After several weeks of diplomatic tensions, over the last few days the word has watched in shock as Russia invades Ukraine. Geopolitical risks are difficult to predict and even more difficult to manage for within a portfolio context. In recent years we have seen growing tensions between China and the US, North Korea agitate, and ongoing conflicts in the Middle East, such as the Syrian conflict. Typically, markets tend to react sharply and quickly to geopolitical events. If we look at how markets reacted during the Gulf War in the early 90s when Iraq invaded Kuwait, the S&P 500 feel sharply but also recovered quickly. The chart below shows the drawdown from previous peak in the market. While every conflict is different, markets like certainty and a clear direction. Until that time, expect markets to be volatile.

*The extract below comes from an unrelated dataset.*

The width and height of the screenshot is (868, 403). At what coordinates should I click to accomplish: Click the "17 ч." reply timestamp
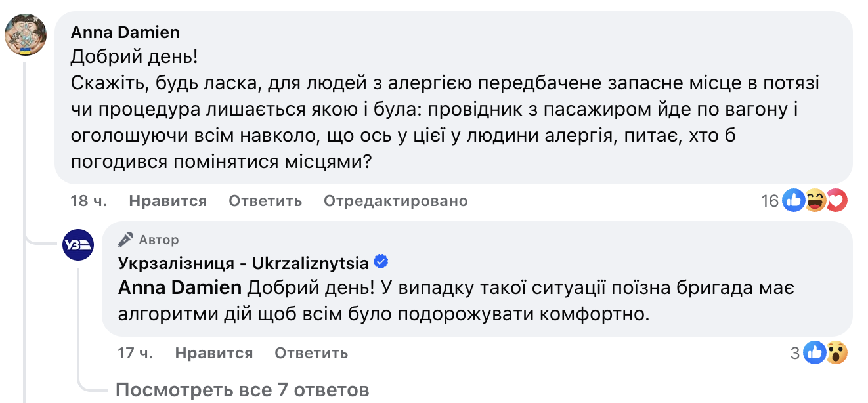135,353
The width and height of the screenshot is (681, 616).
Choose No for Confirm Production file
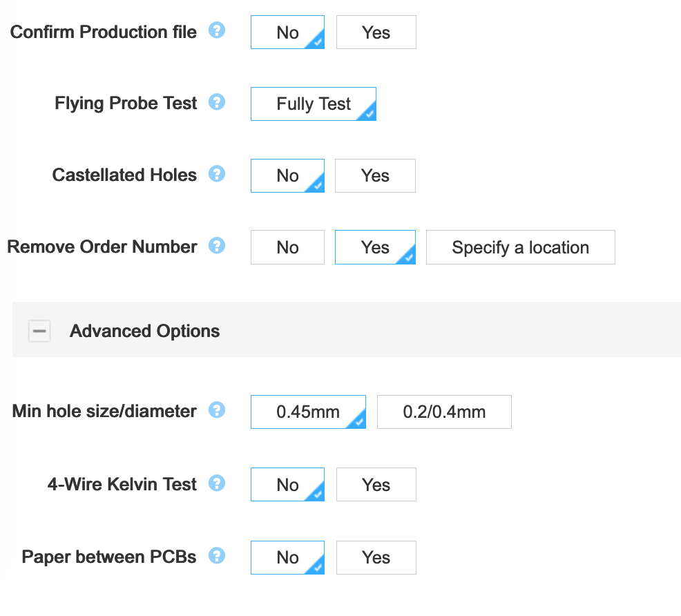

S&P 500, Drawdown from previous peak (%)
Source: Capital Economics
As we see the Russia/Ukraine conflict escalate our expectation is that energy prices will continue to increase given Russia is a large oil and gas producer and Europe relies heavily on Russian energy. A significant development has been the move to block Russian banks from the SWIFT global payments system and freeze the Bank of Russia’s reserves which are expected to severely restrict movement of capital from Russia. We also saw the decision by Germany to suspend the Nord Stream 2 gas pipeline project, a gas pipe connecting Russian gas to Germany. This is significant because Germany essentially shut down its nuclear power stations opting for gas via the new Russian pipeline. It will be interesting to observe whether this will be a catalyst for Europe to rethink their energy sources to reduce their reliance on Russian gas.
As we have learned from previous
periods of volatility, it is important not to react emotionally in such periods
and focus on fundamentals. In periods of market volatility quality assets often
get oversold. During the last two years we have witnessed a record level of new
retail investors enter the market, as reflected by the surge in new online
share trading accounts being opened and for many this will be their first
with a market downturn. No doubt there will be some nervous investors.
We are monitoring the developments in the conflict and are assessing the potential impact on client portfolios. Portfolios remain well diversified and hold alternative and defensive assets such as infrastructure, short-duration fixed interest funds and cash to “weather the storm”.
Now is not the time to panic and to “stay the course”.